### [Talimat 1]
Listede "The width and" ifadesini içeren satırdan başlayın, "click(270, 412)" ifadesini içeren satırı da alarak orada durun. Bu satırları, boş satırları atlayıp resimleri dışarıda bırakarak Sıra No ve Liste Satırı sütunlarından oluşan bir Markdown tablosu olarak düzenleyin.

_ _ _ _

İLERİ SÜRÜLEN İSTİNAF SEBEPLERİ :
Davalı vekili istinaf dilekçesinde özetle: Tüm dünyada yaşanan salgın hastalık sürecinin müvekkilini de olumsuz etkilediğini, birçok alacaklının, rehin ve ipotekle temin edilmiş mallara dayalı alacaklarının tahsili için icra takibi başlattığını ve müvekkilinin 50’ye yakın aracı ile 20’ye yakın gayrimenkulünün satıldığını, bu satışlar neticesinde müvekkilinin ciddi bir gelir elde ettiğini ve borçlarının büyük kısmını kapattığını, bilirkişi raporunda yeterli araştırma yapılmadığını, sadece dava tarihindeki durumun esas alındığını, müvekkiline atanan kayyım ile resmi olarak temasa geçilmediğini, davanın açıldığı gün borcun ödenmemiş olmasının, doğrudan davacıyı haklı hale getirmediğini beyan ederek, yerel mahkeme kararının kaldırılmasını talep etmiştir.

_ _ _ _

### [Talimat 2]
İstinaf sebeplerine ilişkin metnin tamamını hiçbir değişiklik yapmadan geri verin.

### [Veri kümesi]
_ _ _ _

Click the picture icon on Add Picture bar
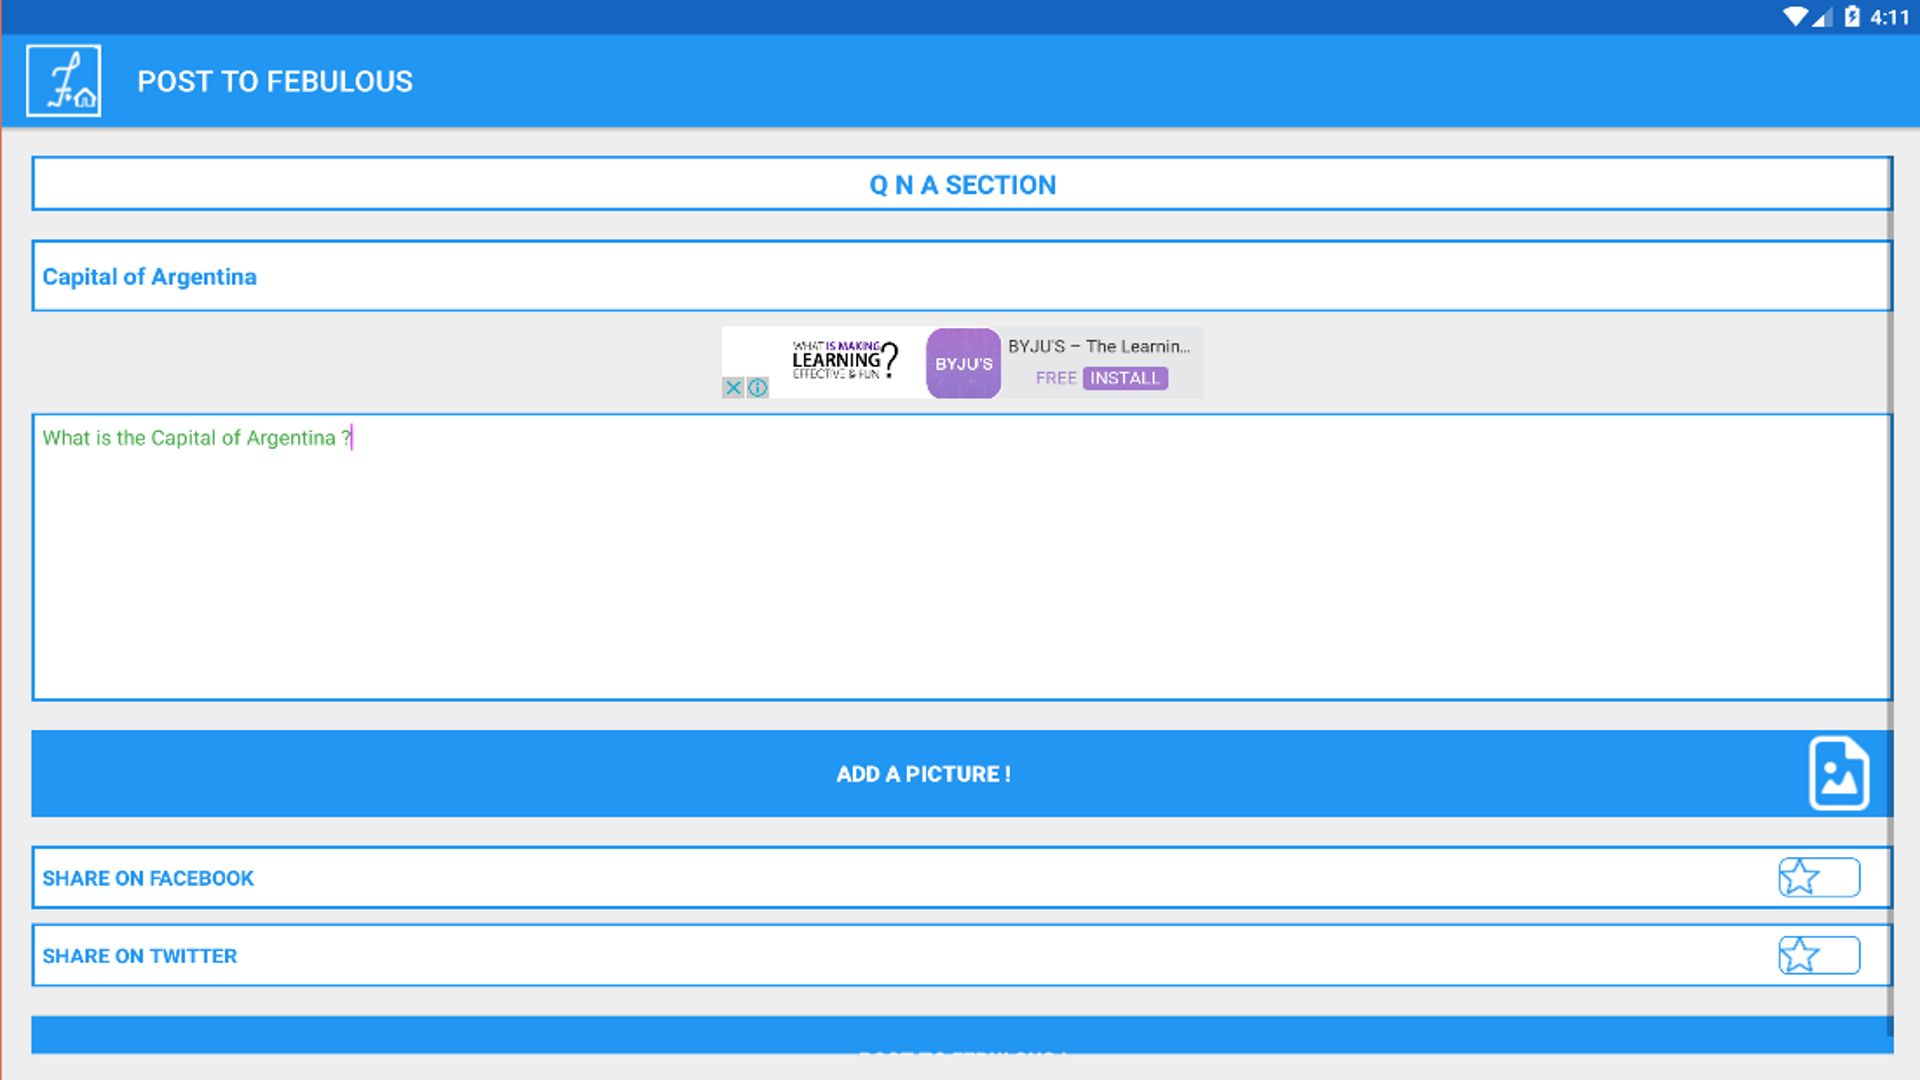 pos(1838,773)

_ _ _ _

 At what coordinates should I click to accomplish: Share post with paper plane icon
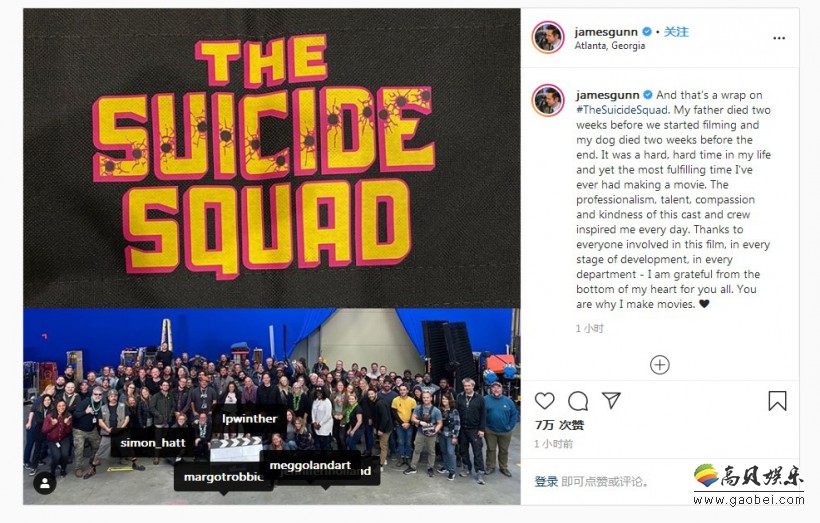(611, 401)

_ _ _ _

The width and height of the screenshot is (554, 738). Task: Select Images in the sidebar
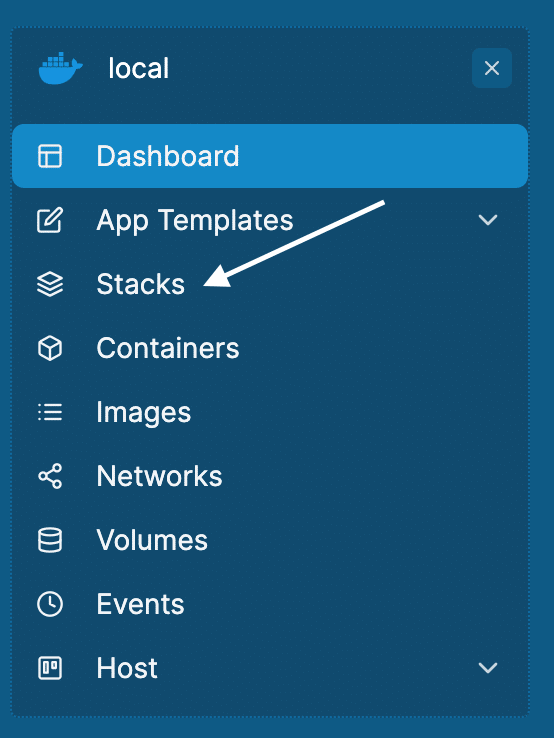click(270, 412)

_ _ _ _

### [Doğru cevap 1]
| Sıra No | Liste Satırı |
|---|---|
| 1 | The width and height of the screenshot is (554, 738). Task: Select Images in the sidebar |
| 2 | click(270, 412) |

### [Doğru cevap 2]
İLERİ SÜRÜLEN İSTİNAF SEBEPLERİ :
Davalı vekili istinaf dilekçesinde özetle: Tüm dünyada yaşanan salgın hastalık sürecinin müvekkilini de olumsuz etkilediğini, birçok alacaklının, rehin ve ipotekle temin edilmiş mallara dayalı alacaklarının tahsili için icra takibi başlattığını ve müvekkilinin 50’ye yakın aracı ile 20’ye yakın gayrimenkulünün satıldığını, bu satışlar neticesinde müvekkilinin ciddi bir gelir elde ettiğini ve borçlarının büyük kısmını kapattığını, bilirkişi raporunda yeterli araştırma yapılmadığını, sadece dava tarihindeki durumun esas alındığını, müvekkiline atanan kayyım ile resmi olarak temasa geçilmediğini, davanın açıldığı gün borcun ödenmemiş olmasının, doğrudan davacıyı haklı hale getirmediğini beyan ederek, yerel mahkeme kararının kaldırılmasını talep etmiştir.